GOAL OF THE EXERCISE
Repeat every record below exactly as written.

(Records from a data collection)
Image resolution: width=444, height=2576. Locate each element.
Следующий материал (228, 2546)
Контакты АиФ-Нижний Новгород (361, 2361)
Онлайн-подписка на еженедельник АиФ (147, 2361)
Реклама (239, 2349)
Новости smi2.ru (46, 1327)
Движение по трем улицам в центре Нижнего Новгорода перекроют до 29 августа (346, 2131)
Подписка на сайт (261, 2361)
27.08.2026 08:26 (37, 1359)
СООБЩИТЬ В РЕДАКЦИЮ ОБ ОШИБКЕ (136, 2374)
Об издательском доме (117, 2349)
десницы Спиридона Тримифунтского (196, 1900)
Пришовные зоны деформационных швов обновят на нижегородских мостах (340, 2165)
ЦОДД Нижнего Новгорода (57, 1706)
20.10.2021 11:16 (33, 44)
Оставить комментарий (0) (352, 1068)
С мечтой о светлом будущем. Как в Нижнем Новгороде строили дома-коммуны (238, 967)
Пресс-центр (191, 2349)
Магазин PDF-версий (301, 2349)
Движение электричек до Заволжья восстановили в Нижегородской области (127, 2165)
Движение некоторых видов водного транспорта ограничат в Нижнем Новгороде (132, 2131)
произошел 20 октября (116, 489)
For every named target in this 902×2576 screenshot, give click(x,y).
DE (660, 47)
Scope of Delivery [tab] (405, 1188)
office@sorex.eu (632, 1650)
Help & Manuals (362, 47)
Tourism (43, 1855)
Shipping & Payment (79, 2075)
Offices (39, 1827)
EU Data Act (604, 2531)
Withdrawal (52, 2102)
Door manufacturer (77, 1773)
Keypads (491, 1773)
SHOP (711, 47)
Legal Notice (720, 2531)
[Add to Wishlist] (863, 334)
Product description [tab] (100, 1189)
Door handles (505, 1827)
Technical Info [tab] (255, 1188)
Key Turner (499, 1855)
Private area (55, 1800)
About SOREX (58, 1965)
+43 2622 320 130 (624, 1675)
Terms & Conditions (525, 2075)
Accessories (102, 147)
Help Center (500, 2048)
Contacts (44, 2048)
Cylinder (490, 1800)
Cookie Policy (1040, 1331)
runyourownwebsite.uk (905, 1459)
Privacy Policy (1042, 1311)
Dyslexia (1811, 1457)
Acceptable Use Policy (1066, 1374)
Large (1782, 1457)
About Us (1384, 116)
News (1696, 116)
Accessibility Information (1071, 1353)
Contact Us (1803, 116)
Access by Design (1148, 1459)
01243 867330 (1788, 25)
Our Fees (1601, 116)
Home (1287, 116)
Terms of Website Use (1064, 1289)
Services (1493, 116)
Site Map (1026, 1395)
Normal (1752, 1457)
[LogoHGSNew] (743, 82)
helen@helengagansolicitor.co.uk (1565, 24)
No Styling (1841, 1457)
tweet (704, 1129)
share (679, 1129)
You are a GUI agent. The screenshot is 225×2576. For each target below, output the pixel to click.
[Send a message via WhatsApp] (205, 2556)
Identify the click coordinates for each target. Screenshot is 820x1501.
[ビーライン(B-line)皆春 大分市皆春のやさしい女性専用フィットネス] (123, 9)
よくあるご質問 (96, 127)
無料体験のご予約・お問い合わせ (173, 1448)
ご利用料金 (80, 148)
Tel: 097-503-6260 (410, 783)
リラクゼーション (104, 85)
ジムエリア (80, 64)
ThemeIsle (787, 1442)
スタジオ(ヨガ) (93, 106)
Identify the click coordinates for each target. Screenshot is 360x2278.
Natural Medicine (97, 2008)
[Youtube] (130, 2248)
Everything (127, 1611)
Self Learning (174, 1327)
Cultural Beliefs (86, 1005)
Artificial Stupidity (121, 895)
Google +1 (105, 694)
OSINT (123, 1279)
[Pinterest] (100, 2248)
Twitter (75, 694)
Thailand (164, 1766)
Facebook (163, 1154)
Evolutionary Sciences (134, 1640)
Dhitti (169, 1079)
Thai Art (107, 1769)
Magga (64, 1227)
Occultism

RESULT OF THE EXERCISE
Image resolution: width=444, height=2576. Locate each element.
Следующий материал (228, 2546)
Контакты АиФ-Нижний Новгород (361, 2361)
Онлайн-подписка на еженедельник АиФ (147, 2361)
Реклама (239, 2349)
Новости smi2.ru (46, 1327)
Движение по трем улицам в центре Нижнего Новгорода перекроют до 29 августа (346, 2131)
Подписка на сайт (261, 2361)
27.08.2026 08:26 (37, 1359)
СООБЩИТЬ В РЕДАКЦИЮ ОБ ОШИБКЕ (136, 2374)
Об издательском доме (117, 2349)
десницы Спиридона Тримифунтского (196, 1900)
Пришовные зоны деформационных швов обновят на нижегородских мостах (340, 2165)
ЦОДД Нижнего Новгорода (57, 1706)
20.10.2021 11:16 (33, 44)
Оставить комментарий (0) (352, 1068)
С мечтой о светлом будущем. Как в Нижнем Новгороде строили дома-коммуны (238, 967)
Пресс-центр (191, 2349)
Магазин PDF-версий (301, 2349)
Движение электричек до Заволжья восстановили в Нижегородской области (127, 2165)
Движение некоторых видов водного транспорта ограничат в Нижнем Новгороде (132, 2131)
произошел 20 октября (116, 489)
For every named target in this 902×2576 screenshot, give click(x,y).
DE (660, 47)
Scope of Delivery [tab] (405, 1188)
office@sorex.eu (632, 1650)
Help & Manuals (362, 47)
Tourism (43, 1855)
Shipping & Payment (79, 2075)
Offices (39, 1827)
EU Data Act (604, 2531)
Withdrawal (52, 2102)
Door manufacturer (77, 1773)
Keypads (491, 1773)
SHOP (711, 47)
Legal Notice (720, 2531)
[Add to Wishlist] (863, 334)
Product description [tab] (100, 1189)
Door handles (505, 1827)
Technical Info [tab] (255, 1188)
Key Turner (499, 1855)
Private area (55, 1800)
About SOREX (58, 1965)
+43 2622 320 130 (624, 1675)
Terms & Conditions (525, 2075)
Accessories (102, 147)
Help Center (500, 2048)
Contacts (44, 2048)
Cylinder (490, 1800)
Cookie Policy (1040, 1331)
runyourownwebsite.uk (905, 1459)
Privacy Policy (1042, 1311)
Dyslexia (1811, 1457)
Acceptable Use Policy (1066, 1374)
Large (1782, 1457)
About Us (1384, 116)
News (1696, 116)
Accessibility Information (1071, 1353)
Contact Us (1803, 116)
Access by Design (1148, 1459)
01243 867330 (1788, 25)
Our Fees (1601, 116)
Home (1287, 116)
Terms of Website Use (1064, 1289)
Services (1493, 116)
Site Map (1026, 1395)
Normal (1752, 1457)
[LogoHGSNew] (743, 82)
helen@helengagansolicitor.co.uk (1565, 24)
No Styling (1841, 1457)
tweet (704, 1129)
share (679, 1129)
You are a GUI agent. The screenshot is 225×2576. For each target below, output the pixel to click.
[Send a message via WhatsApp] (205, 2556)
Identify the click coordinates for each target. Screenshot is 820x1501.
[ビーライン(B-line)皆春 大分市皆春のやさしい女性専用フィットネス] (123, 9)
よくあるご質問 (96, 127)
無料体験のご予約・お問い合わせ (173, 1448)
ご利用料金 (80, 148)
Tel: 097-503-6260 (410, 783)
リラクゼーション (104, 85)
ジムエリア (80, 64)
ThemeIsle (787, 1442)
スタジオ(ヨガ) (93, 106)
Identify the click coordinates for each target. Screenshot is 360x2278.
Natural Medicine (97, 2008)
[Youtube] (130, 2248)
Everything (127, 1611)
Self Learning (174, 1327)
Cultural Beliefs (86, 1005)
Artificial Stupidity (121, 895)
Google +1 (105, 694)
OSINT (123, 1279)
[Pinterest] (100, 2248)
Twitter (75, 694)
Thailand (164, 1766)
Facebook (163, 1154)
Evolutionary Sciences (134, 1640)
Dhitti (169, 1079)
Thai Art (107, 1769)
Magga (64, 1227)
Occultism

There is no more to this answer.